Martin Luther King on "Why I oppose Vietnam."  Does anyone see any parallels?  Who else has been silenced?


----------



## Makalakumu (Apr 5, 2008)

"Beyond Vietnam" by MLK.


----------



## Makalakumu (Apr 5, 2008)

MLK's last speech, the day before he died.  He knew he was a target.  He was telling the people who threatened him to shove it.


----------



## grydth (Apr 5, 2008)

I'd be careful assuming that.... the sixties featured violent nutcases of every stripe shooting and bombing all over the country. Plus, there were any number of racists who'd have seen this black leader as a threat - look what happened in the South in that era.

I am not satisfied we know all who were involved in murdering Dr King - or all the awful reasons why.


----------



## Makalakumu (Apr 5, 2008)

I found this interesting, but this is really a parallel discussion to what I was trying to get at with this thread.  So much of what MLK said is STILL so relevent today.  In the 40 years since Vietnam, we have moved even further down the dark road that MLK predicted.

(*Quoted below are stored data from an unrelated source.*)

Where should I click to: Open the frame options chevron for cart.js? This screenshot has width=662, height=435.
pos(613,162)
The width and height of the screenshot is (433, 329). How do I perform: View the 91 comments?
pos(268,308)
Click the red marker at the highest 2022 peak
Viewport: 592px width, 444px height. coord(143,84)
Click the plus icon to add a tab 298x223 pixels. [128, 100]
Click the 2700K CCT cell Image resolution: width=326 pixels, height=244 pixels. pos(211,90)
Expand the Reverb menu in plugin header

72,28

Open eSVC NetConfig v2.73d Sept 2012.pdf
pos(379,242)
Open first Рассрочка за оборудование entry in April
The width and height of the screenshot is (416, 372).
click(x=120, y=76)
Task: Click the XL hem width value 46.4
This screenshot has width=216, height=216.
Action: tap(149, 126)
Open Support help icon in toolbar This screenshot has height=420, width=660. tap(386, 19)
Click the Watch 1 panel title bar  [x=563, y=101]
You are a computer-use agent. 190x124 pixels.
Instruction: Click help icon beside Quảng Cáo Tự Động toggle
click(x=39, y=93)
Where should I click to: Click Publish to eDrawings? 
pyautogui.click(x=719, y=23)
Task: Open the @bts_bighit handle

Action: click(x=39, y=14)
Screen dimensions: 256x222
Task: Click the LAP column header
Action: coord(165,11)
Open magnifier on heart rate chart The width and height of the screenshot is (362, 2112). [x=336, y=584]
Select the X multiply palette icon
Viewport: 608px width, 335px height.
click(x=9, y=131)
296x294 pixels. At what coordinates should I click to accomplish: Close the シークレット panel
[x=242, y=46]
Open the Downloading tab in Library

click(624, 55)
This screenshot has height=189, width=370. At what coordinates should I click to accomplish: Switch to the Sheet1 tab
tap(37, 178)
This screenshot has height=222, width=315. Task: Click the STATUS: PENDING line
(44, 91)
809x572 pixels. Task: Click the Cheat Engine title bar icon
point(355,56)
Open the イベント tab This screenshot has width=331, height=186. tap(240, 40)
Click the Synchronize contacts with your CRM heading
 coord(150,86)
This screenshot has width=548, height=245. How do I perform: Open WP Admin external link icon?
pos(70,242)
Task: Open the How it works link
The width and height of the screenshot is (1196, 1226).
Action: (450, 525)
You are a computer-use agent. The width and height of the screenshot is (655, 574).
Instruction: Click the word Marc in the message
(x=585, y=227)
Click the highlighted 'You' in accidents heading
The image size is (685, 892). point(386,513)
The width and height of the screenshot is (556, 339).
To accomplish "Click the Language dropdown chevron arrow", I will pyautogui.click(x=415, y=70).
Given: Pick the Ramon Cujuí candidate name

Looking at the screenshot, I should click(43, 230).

I'm pretty sure the military industrial complex had a hand in silencing Dr. King.  The aweful things this inspires should twist the guts of every American as we contemplate our present course.


----------



## Twin Fist (Apr 5, 2008)

Occam's Razor

vast conspiracy?
Lone nutbag?

whats simpler?


----------



## Ray (Apr 5, 2008)

Twin Fist said:


> Occam's Razor
> 
> vast conspiracy?
> Lone nutbag?
> ...


While MLK was killed by a long nutbag, he probably still got plenty of death threats.


----------



## newGuy12 (Apr 5, 2008)

upnorthkyosa said:


> MLK's last speech, the day before he died.  He knew he was a target.  He was telling the people who threatened him to shove it.


I was listening to this just the other day on the radio, and I am convinced for myself that he knew he was going to get hit!  If people believe in G-d, they may believe that King was given insight, that he was about to get killed? 

I have been thinking about this since I have heard that radio show.  I assume that if *I* were in his position, I would have been STRONGLY thinking about telling someone else, "You know the story now, you know the ideas, so YOU go talk from now on, and I am going to go into hiding."  Seriously.

But I know that this man King was not just talking some talk, he was ready to die for all of this type of social change.  I do not know a lot about this man, I have never studied him, but from that show, he was a regular guy, he had some goings on with women.  He was not a perfect guy, but yet, he was cock-strong about these freaking ideas, no joke, even to get killed.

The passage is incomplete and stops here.